In the beginning of Primus, Over the Electric Grapevine: Insight into Primus and the World of Les Claypool, I list—down to the date and time—the events that transpired from the moment the idea for the book was hatched to its completion and submission to Akashic. But one thing I don’t think I’ve ever recounted is how I first discovered the music of Primus.
I have a music-loving cousin who, circa 1990, had amassed a vast CD collection (which he still has to this day—although I believe they’re all packaged up nice and neatly in boxes down his basement). But despite such CD vastness, it seemed like the majority of the titles were either the deathliest of death metal or the proggiest of prog. So when I spotted in his collection a CD titled Frizzle Fry by a band I had never of before, I became quite intrigued—it stuck out like a sore thumb.
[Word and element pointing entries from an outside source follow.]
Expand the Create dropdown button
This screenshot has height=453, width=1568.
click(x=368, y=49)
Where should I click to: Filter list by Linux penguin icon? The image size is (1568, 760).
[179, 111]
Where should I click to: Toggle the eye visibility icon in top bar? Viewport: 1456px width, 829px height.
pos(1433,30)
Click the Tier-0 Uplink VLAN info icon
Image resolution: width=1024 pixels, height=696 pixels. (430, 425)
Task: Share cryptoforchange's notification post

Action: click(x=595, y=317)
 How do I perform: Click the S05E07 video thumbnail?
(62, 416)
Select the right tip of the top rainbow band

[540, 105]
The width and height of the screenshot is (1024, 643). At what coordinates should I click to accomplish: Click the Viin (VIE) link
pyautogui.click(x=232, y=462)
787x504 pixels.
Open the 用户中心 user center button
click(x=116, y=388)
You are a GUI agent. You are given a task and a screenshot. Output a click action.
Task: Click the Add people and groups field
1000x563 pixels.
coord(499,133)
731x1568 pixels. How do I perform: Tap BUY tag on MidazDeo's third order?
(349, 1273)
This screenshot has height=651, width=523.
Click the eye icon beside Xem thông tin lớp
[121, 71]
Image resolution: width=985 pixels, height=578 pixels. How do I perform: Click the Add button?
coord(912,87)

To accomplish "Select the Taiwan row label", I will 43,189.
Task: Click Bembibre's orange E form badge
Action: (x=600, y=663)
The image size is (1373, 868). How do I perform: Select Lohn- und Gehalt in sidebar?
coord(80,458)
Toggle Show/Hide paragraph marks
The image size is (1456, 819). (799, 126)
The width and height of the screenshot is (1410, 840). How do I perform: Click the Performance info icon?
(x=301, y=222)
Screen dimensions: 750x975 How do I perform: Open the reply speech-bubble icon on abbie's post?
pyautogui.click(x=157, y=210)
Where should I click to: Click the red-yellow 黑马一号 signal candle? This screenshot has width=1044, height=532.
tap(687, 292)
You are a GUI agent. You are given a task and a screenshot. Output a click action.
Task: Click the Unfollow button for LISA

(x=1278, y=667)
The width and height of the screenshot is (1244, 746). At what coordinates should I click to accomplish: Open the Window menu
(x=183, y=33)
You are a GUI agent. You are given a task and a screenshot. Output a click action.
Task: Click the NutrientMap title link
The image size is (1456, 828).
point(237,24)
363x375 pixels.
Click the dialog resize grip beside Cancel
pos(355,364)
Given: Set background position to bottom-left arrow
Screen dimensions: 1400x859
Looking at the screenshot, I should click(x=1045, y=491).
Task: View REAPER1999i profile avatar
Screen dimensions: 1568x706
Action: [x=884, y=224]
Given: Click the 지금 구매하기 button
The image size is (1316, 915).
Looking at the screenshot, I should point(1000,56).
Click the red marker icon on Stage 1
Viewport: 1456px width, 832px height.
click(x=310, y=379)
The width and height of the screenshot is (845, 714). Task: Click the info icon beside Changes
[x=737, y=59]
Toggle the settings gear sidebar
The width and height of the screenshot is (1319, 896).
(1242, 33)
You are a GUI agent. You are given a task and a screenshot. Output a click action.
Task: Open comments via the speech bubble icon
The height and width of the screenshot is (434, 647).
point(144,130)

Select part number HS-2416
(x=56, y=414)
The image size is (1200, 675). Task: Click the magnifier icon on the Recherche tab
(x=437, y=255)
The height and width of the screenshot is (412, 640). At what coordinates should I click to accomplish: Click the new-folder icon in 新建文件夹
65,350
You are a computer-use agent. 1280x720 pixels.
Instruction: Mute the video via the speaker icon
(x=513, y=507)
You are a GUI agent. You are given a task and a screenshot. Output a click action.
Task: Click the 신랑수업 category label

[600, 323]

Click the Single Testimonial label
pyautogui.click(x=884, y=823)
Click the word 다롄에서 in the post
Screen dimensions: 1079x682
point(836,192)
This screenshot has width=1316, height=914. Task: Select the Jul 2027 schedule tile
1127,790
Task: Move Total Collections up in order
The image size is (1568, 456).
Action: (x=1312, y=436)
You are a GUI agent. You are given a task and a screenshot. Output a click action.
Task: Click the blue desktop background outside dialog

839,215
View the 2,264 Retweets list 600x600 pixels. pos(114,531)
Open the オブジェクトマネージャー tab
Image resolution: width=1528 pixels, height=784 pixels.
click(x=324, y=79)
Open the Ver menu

Next, I believe I spotted the music video for “John the Fisherman” one late night shortly thereafter while viewing Headbangers Ball on MTV—was I the only young gentleman who forsook a Saturday social life in order to see the latest heavy metal videos?—and was intrigued with what I saw/heard.
It must have been around January or February 1991 that I finally did what was right, and plunked down the required ducats for my own personal CD copy of Frizzle Fry. (I did so via my favorite local record store, Slipped Disc Records.) Already being a fan of bands like the Red Hot Chili Peppers and Faith No More—and having acquired Funkadelic’s classic Maggot Brain around the same time—undoubtedly helped prepare my ears a bit for what I was about to hear.
What I heard was a band that was in stark contrast to the majority of the same-sounding, cookie-cutter, predictable hard rock/heavy metal that was being championed at the time by mainstream radio/media/MTV. A guitarist that managed to be both funky and atonal at the same time, a drummer that had obviously studied Neil Peart, and a singer who was more of a narrator/storyteller and who played bass like no one else—indeed, Larry LaLonde, Tim Alexander, and Les Claypool created a totally unique sound that no one has come close to replicating.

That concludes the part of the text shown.